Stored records
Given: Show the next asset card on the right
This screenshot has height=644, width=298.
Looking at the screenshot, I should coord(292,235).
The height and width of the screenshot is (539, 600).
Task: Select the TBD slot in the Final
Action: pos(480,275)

WORK REQUEST = Repeat every entry above exactly, leaving nothing out.

EXERCISE OUTPUT =
Given: Show the next asset card on the right
This screenshot has height=644, width=298.
Looking at the screenshot, I should coord(292,235).
The height and width of the screenshot is (539, 600).
Task: Select the TBD slot in the Final
Action: pos(480,275)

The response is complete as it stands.